Dos 270 projetos aprovados na Assembleia Legislativa em 2016, somente 18% têm caráter coletivo ou inclusivo


O cidadão paulista provavelmente não sabe, mas em 2016 o calendário de eventos oficiais do Estado ganhou várias datas comemorativas - cuja elaboração e inclusão na agenda foram pagas com seu dinheiro de impostos. O primeiro domingo do mês de novembro, por exemplo, é o Dia do Pastor Quadrangular - uma denominação da igreja evangélica. Já o primeiro domingo de junho é o Dia do Pastor Assembleiano, que homenageia a Assembleia de Deus. De forma mais genérica, o segundo domingo de junho é apenas o Dia do Pastor. Em 3 de junho comemora-se o Dia da Igreja Pentecostal Deus é Amor, e para completar as efemérides do mês, o dia 25 daquele mês é o Dia do Policial Militar Evangélico. Estes são alguns dos projetos de lei propostos pela bancada evangélica e aprovados na Assembleia Legislativa do Estado de São Paulo no ano passado.

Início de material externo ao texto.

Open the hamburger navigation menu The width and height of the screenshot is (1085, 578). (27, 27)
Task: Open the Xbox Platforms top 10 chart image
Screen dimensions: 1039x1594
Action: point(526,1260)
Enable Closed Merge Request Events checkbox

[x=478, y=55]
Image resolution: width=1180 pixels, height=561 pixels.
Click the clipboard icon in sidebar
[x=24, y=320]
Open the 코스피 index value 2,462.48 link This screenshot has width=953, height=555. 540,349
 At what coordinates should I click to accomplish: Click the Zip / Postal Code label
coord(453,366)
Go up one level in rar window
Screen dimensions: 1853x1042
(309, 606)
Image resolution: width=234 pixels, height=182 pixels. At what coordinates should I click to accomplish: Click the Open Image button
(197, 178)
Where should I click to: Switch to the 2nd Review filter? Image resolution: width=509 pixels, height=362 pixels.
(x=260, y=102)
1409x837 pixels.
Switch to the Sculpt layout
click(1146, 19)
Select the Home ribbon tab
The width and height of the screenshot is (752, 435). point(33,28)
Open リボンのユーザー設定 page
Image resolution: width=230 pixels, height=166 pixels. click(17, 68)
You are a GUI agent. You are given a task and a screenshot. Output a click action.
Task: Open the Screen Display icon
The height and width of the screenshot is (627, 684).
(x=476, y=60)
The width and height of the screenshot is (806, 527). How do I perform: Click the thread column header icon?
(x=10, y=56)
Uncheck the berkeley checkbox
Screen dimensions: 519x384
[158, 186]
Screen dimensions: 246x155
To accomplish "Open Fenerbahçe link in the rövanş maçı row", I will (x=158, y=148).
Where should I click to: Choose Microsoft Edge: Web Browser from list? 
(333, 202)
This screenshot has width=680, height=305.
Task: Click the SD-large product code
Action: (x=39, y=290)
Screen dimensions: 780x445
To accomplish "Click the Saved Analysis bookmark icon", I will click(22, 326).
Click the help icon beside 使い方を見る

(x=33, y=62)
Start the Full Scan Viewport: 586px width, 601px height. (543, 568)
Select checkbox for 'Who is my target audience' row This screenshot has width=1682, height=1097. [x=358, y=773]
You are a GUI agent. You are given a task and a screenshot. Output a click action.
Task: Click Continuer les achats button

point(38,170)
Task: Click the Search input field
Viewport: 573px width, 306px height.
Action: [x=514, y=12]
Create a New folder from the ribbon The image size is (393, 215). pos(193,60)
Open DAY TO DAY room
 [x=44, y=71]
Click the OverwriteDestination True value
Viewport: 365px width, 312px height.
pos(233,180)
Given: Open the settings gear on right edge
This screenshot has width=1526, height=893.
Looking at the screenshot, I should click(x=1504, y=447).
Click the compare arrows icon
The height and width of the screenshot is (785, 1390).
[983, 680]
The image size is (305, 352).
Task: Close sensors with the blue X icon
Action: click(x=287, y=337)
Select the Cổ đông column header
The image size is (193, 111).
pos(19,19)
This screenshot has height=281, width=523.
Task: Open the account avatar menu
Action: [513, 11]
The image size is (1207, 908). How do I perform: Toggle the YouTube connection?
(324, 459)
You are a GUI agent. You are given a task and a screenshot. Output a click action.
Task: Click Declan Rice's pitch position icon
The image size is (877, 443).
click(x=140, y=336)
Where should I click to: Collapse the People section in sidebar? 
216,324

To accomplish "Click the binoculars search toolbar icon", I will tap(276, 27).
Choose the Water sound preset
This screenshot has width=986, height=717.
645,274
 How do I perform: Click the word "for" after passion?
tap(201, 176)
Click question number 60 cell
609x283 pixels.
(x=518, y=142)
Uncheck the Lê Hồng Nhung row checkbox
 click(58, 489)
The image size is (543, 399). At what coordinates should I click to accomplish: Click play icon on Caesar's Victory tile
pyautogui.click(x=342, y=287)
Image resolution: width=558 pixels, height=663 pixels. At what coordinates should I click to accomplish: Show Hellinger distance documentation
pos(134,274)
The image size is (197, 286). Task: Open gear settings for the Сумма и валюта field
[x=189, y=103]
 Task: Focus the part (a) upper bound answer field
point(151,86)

O deputado estadual Fernando Capez. ALESP

Um levantamento feito pelo EL PAÍS revela que das cerca de 270 leis aprovadas em 2016 na Assembleia, quase 50 (22%) legislavam sobre a criação de dias específicos no calendário para celebrar profissões e religiões. E também esportes e veículos: dia 6 de outubro é o Dia Estadual do Rugby, 3 de janeiro é o Dia Estadual do Fusca. Mas a produção legislativa dos deputados não para por aí. No ano passado, 76 leis aprovadas (28%) dizem respeito à mudança do nome de ruas, praças, viadutos e escolas. Completam o total de leis 87 projetos (32%) que tornam de utilidade pública algumas entidades de auxílio e cultura– parte delas ligadas a centros religiosos - como a Associação de Tropeirismo raiz de Porongaba. Outras 49 leis (18%)  podem ser consideradas de interesse coletivo ou inclusivo, como a lei que proíbe a cobrança de taxas extras em escolas para matricular crianças com down ou necessidades especiais.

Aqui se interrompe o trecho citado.